== Aim of the exercise ==
In the entries below, which lines run from the one with "466x328 pixels." through the one with "This screenshot has height=345, width=457."? Repeat exactly those, both included, and no pictures.

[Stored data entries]
-----

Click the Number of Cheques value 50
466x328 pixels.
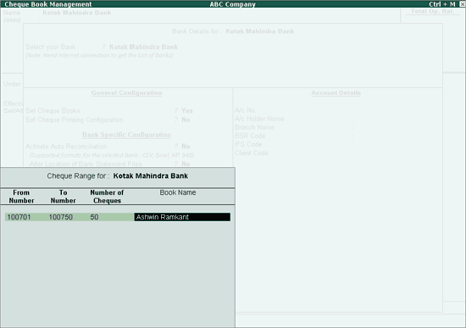click(x=94, y=217)
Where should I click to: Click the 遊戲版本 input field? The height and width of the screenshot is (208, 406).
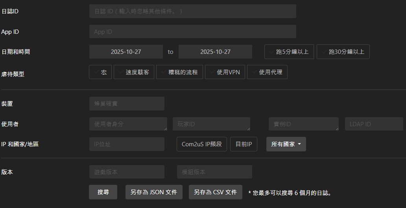coord(127,172)
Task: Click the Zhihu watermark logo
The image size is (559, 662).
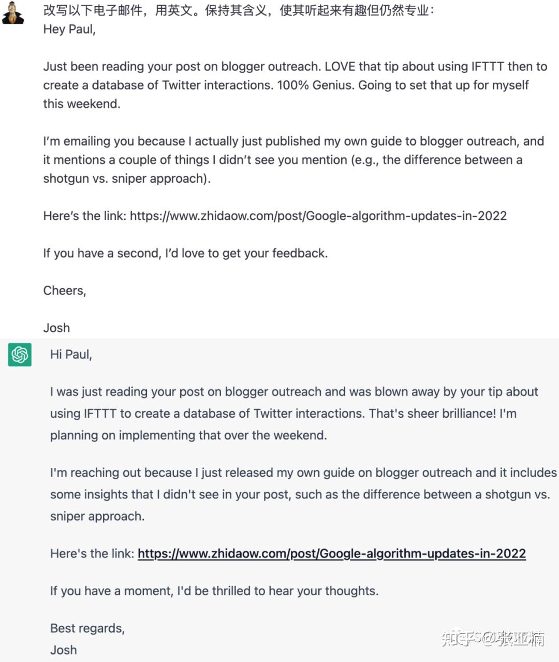Action: pyautogui.click(x=458, y=638)
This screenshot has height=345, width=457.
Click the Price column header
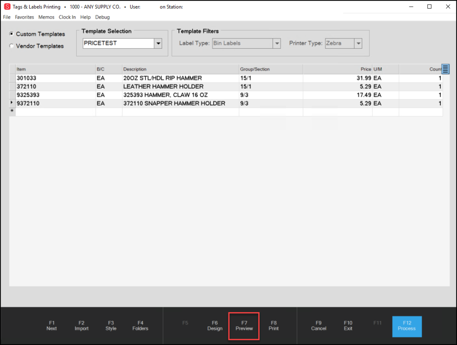(x=337, y=69)
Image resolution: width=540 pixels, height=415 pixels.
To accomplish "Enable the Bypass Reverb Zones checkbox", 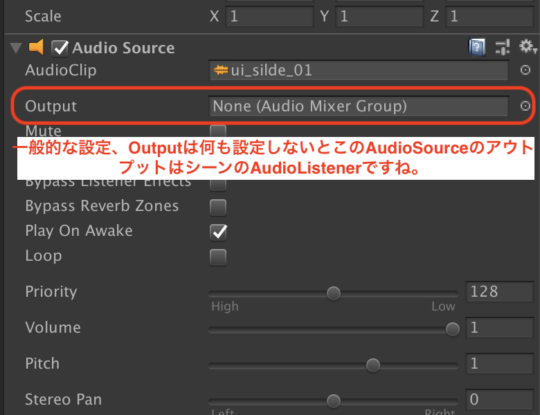I will coord(218,208).
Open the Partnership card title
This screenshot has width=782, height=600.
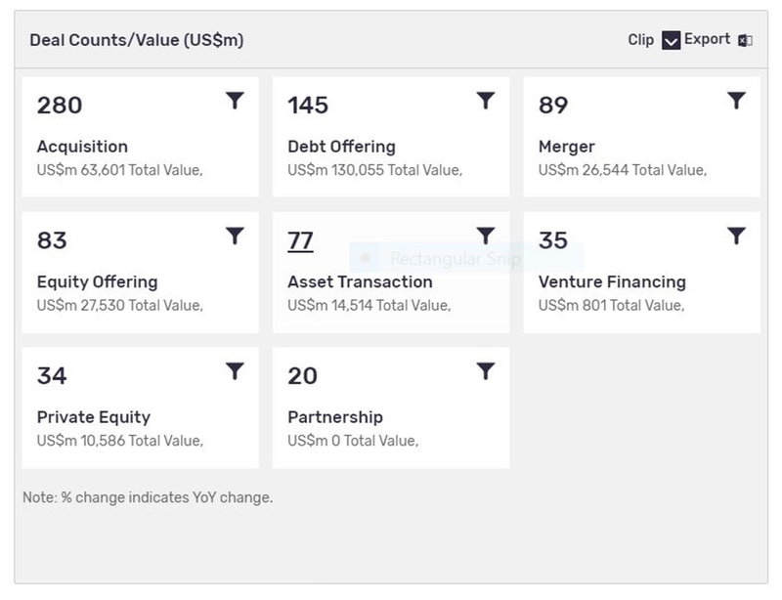[335, 417]
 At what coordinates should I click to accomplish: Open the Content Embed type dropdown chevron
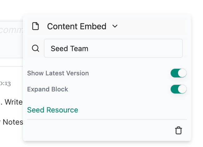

-----

== Output below ==
466x328 pixels.
click(x=94, y=217)
Where should I click to: Click the 遊戲版本 input field? The height and width of the screenshot is (208, 406).
coord(127,172)
Task: Click the Zhihu watermark logo
The image size is (559, 662).
Action: pyautogui.click(x=458, y=638)
This screenshot has height=345, width=457.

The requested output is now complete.